By: Robert Biddle | Comments (23) | Related: More > Integration Services Development
Problem
You want to reduce the load time of your SSIS packages, but you found that the source of the problem is that you are doing full comparisons between your source system and your destination. Perhaps you've come to find that your source system has been difficult for you to detect when data changes have occurred.
Solution
SQL Server includes an internal mechanism that detects when there are changes to a row. In SQL Server 2005, the rowversion data type was added to essentially replace the timestamp data type. This data type is read-only and automatically populated by SQL Server much in the same way an identity value is handled.
The value stored for rowversion is a hexadecimal value and is essentially a binary(8). Whenever there is an insert or update to a table with a rowversion column, the rowversion value will automatically increment. By querying this value, we can select rows that have changed and create processes that incrementally extract data.
One of the great things about rowversion is that it exists in all versions of SQL Server, unlike Change Data Capture which exists only in Enterprise Edition.
SQL Server Timestamp Data Type
If you check the documentation for the rowversion type, you'll find a note in Books Online that mentions that the timestamp syntax is deprecated.
However, you may find that when you add a rowversion column to a table that a column of timestamp data type has been created. This is because timestamp is the synonym for rowversion.
The following is from Books Online (http://technet.microsoft.com/en-us/library/ms182776(v=sql.110).aspx:
"timestamp is the synonym for the rowversion data type and is subject to the behavior of data type synonyms. In DDL statements, use rowversion instead of timestamp wherever possible."
Adding a Rowversion to a SQL Server Table
Here's an example of a table with a Rowversion column.
CREATE TABLE [dbo].[RowVersionDemo]( [DemoID] [int] IDENTITY(1,1) NOT NULL, [FirstName] [varchar](50) NULL, [LastName] [varchar](50) NULL, [Address1] [varchar](50) NULL, [City] [varchar](50) NULL, [Region] [varchar](50) NULL, [PostalCode] [varchar](20) NULL, [VersionStamp] [rowversion] NOT NULL, CONSTRAINT [PK_RowVersionDemo] PRIMARY KEY CLUSTERED ([DemoID] ASC) ) ON [PRIMARY]
I typically call my rowversion column VersionStamp. I don't like to use SQL keywords for column names so this works out quite well. You can, however, name it anything. I've seen many places actually simply name it "rowversion".
For existing tables, you can simply use the following syntax:
alter table <tablename> add VersionStamp rowversion;
This can take quite a bit of time to run on larger tables, however, and it might be a good idea to schedule a maintenance window in production systems.
Using Rowversion for SQL Server ETL
One of the more useful cases for rowversion is ETL. We can utilize the rowversion values in order to do incremental extracts.
----------------
What you need to do =
A. Which columns does the CREATE TABLE statement in the rowversion article define?
B. Could you write the next part of the rowversion article, picking up after its last sentence?
The records that follow aren't needed.

[Element and text location data]
----------------
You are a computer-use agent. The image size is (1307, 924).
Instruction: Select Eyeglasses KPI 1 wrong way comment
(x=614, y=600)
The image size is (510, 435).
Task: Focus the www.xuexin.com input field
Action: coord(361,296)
----------------
Exercise answers =
A. DemoID, FirstName, LastName, Address1, City, Region, PostalCode, VersionStamp

B.
The first thing we will want to do in this case is to define an upper bound. SQL Server has two built-in objects that are used to help with determining the max row version. They are @@dbts and min_active_rowversion().
In general, it can be safely said that you should almost always use min_active_rowversion. If you look up min_active_rowversion on Books Online, then you will find an example that demonstrates the difference between @@dbts and min_active_rowversion.
In your ETL process, you'll want to store the min_active_rowversion in a utility table. Then, the next time your process runs, you will extract any data greater than that value.
The Process
In this particular demonstration, we are going to follow these steps:- Get the Last Successfully Extracted Rowversion (LSERV).
- Get the current rowversion in the database with min_active_rowversion.
- Extract records with a rowversion value greater than LSERV (incremental extract).
- Load the extracted records to a staging table.
- Insert into destination from staging where records do not exist in the destination.
- Update records in the destination from staging where records do exist in both.
- Update the LSERV value with min_active_rowversion.
Staging is a completely optional process for this. It is a recommended approach, however, for performance reasons. Staging many updates to a table and running an update with a join is often much faster than using SSIS's OLE DB Command transformation.
Database Setup
Before creating the SSIS package for this demo, we will need to create some tables.
We will need the following:
- A source table populated with some sample records.
- A utility table that stores the last rowversion we used in our extraction.
- A destination table that stores the output of our ETL process.
- A staging table that is used for updates in our ETL process.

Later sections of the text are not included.